__YOUR TASK__. Leaving all pictures out, output exactly and only the line containing "667x667 pixels. At" and the lines that follow it to the end of the material below.

• • • •

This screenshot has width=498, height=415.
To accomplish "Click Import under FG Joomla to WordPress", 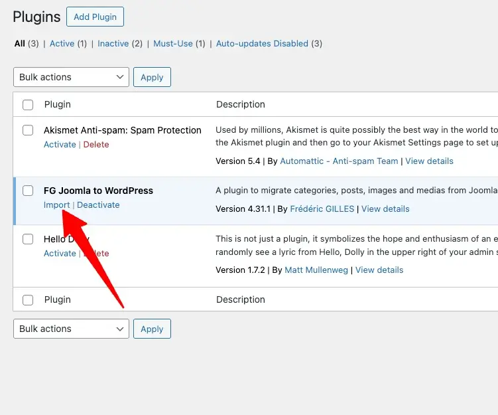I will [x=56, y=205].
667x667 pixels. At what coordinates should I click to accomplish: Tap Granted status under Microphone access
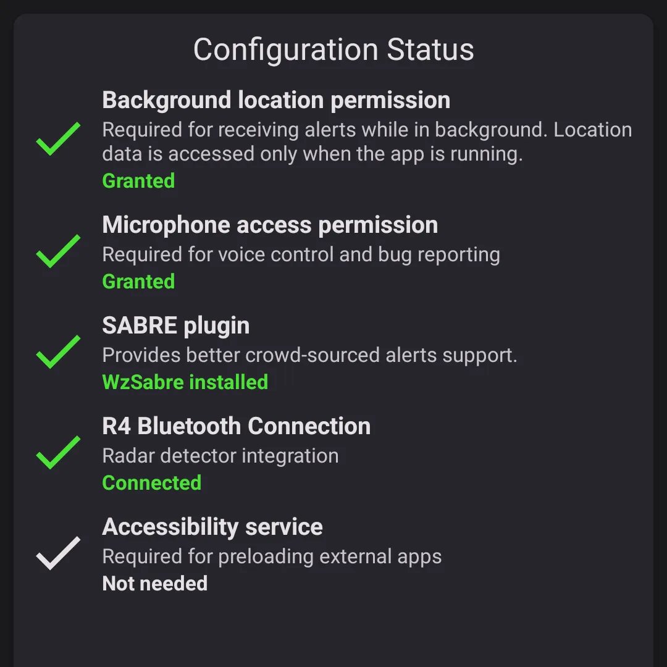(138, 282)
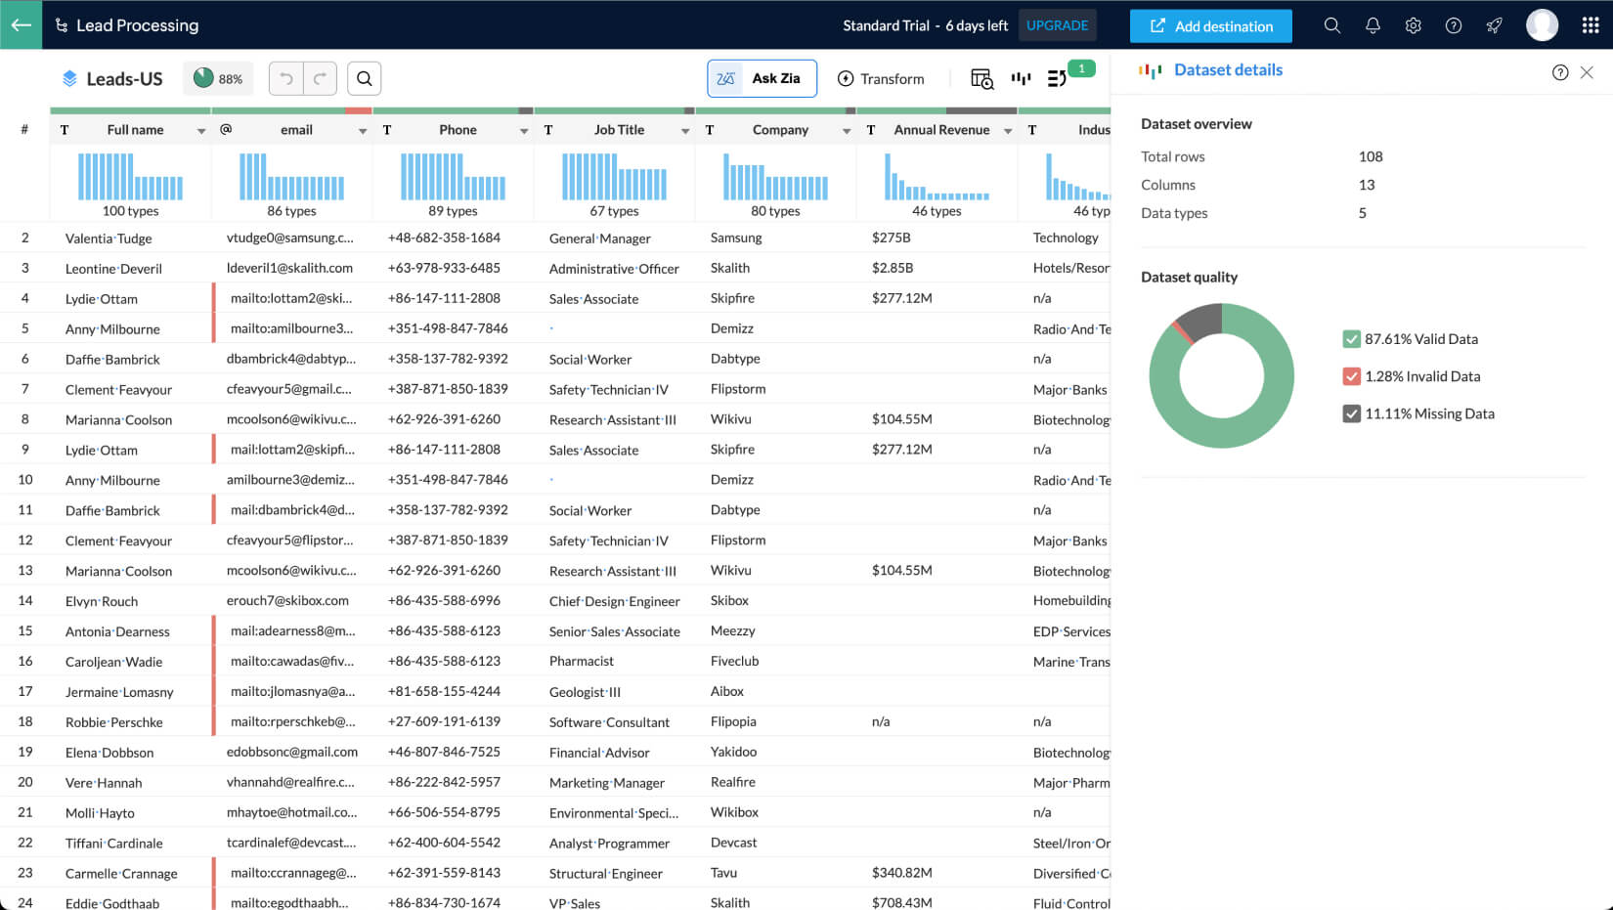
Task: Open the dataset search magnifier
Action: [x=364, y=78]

• • • •

__RESULT BELOW__.
667x667 pixels. At what coordinates should I click to accomplish: Tap Granted status under Microphone access
(138, 282)
Task: Open the dataset search magnifier
Action: [x=364, y=78]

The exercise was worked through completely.